An 8 hour audio book might cost the author/producer about $1800-$2k.
Just talking about Audible exclusively, they take about %50 of sales. But it's kinda wishy washy about exactly how much an author will earn in royalties. It's not as much as you might think. Good article from an author here that lays out some sales numbers: https://selfpublishingadvice.org/how-audiobook-authors-are-p...
The other way that a narrator can get paid is called royalty share. That means the author/producer doesn't pay the narrator anything up front and the voice actor then relies on a small percent of each book sale to get paid. Theoretically, if an audiobook ends up really taking off then the narrator potentially could make a lot of money. But that rarely happens. Most audiobooks that you find on Audible have very, very low sales volumes.

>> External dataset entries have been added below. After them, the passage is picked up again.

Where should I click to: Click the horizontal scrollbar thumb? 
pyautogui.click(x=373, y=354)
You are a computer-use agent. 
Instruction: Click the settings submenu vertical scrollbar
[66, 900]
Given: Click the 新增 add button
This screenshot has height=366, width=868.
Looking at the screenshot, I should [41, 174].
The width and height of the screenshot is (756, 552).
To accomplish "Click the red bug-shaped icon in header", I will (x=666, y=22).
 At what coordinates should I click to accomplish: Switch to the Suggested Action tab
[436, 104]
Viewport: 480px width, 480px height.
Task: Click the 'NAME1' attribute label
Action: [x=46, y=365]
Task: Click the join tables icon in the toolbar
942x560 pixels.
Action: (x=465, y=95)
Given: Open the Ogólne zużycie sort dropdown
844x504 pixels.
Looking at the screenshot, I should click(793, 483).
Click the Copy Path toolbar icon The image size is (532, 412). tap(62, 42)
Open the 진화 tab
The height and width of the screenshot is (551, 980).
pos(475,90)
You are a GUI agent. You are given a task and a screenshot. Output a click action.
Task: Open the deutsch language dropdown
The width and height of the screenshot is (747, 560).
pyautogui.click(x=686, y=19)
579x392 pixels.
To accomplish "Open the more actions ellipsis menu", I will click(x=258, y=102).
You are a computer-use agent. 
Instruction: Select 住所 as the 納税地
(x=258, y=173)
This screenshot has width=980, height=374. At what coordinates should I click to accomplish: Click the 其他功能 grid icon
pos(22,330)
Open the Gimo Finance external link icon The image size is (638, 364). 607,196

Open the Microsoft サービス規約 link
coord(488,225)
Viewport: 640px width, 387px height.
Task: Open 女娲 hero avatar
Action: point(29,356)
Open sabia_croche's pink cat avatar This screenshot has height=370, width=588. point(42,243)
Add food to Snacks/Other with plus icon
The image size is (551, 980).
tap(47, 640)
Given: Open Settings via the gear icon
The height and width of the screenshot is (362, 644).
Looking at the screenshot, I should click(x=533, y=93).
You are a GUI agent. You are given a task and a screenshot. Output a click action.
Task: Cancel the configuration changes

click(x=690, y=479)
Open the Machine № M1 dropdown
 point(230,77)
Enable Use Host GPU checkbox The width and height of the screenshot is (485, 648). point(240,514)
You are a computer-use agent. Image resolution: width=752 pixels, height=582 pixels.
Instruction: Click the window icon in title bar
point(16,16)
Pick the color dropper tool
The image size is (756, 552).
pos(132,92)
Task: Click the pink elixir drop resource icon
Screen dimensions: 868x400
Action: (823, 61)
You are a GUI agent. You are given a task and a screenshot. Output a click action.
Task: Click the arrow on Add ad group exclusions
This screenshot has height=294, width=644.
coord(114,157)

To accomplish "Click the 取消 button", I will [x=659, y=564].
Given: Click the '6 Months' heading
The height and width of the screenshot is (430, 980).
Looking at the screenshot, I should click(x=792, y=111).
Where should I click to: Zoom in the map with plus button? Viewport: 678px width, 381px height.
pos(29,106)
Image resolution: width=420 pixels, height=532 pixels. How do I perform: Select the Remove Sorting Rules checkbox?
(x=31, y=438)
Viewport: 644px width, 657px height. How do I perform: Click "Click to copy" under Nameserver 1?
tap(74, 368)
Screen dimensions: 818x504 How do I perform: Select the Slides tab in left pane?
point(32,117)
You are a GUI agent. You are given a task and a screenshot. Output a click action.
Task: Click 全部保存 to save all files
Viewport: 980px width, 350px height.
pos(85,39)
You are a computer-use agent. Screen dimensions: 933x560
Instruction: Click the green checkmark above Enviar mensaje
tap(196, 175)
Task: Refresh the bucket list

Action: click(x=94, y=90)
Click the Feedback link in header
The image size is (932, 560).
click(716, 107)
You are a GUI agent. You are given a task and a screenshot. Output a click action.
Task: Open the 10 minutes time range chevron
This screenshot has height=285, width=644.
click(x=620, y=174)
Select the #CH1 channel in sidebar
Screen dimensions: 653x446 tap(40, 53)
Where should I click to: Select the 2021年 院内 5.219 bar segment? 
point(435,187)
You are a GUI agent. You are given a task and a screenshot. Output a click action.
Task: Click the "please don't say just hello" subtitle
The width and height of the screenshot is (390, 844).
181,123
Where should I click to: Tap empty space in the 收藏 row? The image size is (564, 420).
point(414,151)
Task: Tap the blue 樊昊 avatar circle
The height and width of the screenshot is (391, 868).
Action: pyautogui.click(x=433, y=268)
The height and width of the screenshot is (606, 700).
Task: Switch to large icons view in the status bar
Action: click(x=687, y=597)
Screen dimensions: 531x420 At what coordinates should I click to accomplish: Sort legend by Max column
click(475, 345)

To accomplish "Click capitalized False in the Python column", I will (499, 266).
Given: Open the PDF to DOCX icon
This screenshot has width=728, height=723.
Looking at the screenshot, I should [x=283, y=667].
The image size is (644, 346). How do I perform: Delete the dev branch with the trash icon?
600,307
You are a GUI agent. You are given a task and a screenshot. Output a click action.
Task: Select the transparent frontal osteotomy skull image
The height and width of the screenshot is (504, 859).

To sum it up, it doesn't occur to lost of audiobook fans but voice acting is a very competitive industry. It takes a lot of work to make a name for yourself, and even then the most successful actors probably aren't making much more than a highly paid software engineer. For most wannabe voice actors (including myself), its something you do more for love than necessarily to make a career out of it. Though of course, lots of people do but not the majority.
This is all why I'm personally not a fan of these voice generation models. It's going to eventually make this niche industry non-competitive for real humans except for the talent that is already established. People keep blaming the actors as being too expensive when most are barely making it without secondary jobs.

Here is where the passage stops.